PROBLEM REQUIREMENTS » Return, word for word, the lines of the listing below from the one with "Open Microsoft Edge from the pinned apps" through the one with "Given: Click the ชื่อ field label", and no other lines.

══════════

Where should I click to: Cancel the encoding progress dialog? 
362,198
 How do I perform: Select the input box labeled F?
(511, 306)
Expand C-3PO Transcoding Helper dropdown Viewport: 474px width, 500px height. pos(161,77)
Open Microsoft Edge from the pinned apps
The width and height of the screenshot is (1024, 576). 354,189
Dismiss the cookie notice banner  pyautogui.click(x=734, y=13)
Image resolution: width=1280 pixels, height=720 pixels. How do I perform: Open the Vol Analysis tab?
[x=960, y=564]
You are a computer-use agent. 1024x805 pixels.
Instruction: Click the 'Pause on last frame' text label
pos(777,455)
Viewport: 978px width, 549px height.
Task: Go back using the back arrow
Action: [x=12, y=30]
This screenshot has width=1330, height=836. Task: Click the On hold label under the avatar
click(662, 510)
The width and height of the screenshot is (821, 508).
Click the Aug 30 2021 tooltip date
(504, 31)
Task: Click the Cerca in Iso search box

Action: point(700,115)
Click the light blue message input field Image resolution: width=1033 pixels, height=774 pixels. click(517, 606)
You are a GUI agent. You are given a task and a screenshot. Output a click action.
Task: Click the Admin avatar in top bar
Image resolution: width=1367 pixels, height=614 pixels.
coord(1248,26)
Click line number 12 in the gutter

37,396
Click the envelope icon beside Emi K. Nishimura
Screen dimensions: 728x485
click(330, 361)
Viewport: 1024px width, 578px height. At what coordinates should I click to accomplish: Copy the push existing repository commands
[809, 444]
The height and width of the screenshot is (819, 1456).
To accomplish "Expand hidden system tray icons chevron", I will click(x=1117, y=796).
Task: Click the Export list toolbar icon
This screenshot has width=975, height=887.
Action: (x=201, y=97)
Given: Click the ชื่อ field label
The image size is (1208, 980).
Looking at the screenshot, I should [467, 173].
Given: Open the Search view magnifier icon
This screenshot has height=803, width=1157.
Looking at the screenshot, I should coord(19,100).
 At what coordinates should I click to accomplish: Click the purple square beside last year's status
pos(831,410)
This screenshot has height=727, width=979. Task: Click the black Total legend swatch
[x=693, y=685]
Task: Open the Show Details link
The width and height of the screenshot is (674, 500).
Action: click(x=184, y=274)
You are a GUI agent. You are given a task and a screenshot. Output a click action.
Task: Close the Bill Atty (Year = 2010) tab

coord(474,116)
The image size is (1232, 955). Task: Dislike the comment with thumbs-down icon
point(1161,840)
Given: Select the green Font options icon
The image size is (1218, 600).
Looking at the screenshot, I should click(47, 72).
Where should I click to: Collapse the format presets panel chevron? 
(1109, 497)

══════════

RESULT OF THIS TASK »
Open Microsoft Edge from the pinned apps
The width and height of the screenshot is (1024, 576). 354,189
Dismiss the cookie notice banner  pyautogui.click(x=734, y=13)
Image resolution: width=1280 pixels, height=720 pixels. How do I perform: Open the Vol Analysis tab?
[x=960, y=564]
You are a computer-use agent. 1024x805 pixels.
Instruction: Click the 'Pause on last frame' text label
pos(777,455)
Viewport: 978px width, 549px height.
Task: Go back using the back arrow
Action: [x=12, y=30]
This screenshot has width=1330, height=836. Task: Click the On hold label under the avatar
click(662, 510)
The width and height of the screenshot is (821, 508).
Click the Aug 30 2021 tooltip date
(504, 31)
Task: Click the Cerca in Iso search box

Action: point(700,115)
Click the light blue message input field Image resolution: width=1033 pixels, height=774 pixels. click(517, 606)
You are a GUI agent. You are given a task and a screenshot. Output a click action.
Task: Click the Admin avatar in top bar
Image resolution: width=1367 pixels, height=614 pixels.
coord(1248,26)
Click line number 12 in the gutter

37,396
Click the envelope icon beside Emi K. Nishimura
Screen dimensions: 728x485
click(330, 361)
Viewport: 1024px width, 578px height. At what coordinates should I click to accomplish: Copy the push existing repository commands
[809, 444]
The height and width of the screenshot is (819, 1456).
To accomplish "Expand hidden system tray icons chevron", I will click(x=1117, y=796).
Task: Click the Export list toolbar icon
This screenshot has width=975, height=887.
Action: (x=201, y=97)
Given: Click the ชื่อ field label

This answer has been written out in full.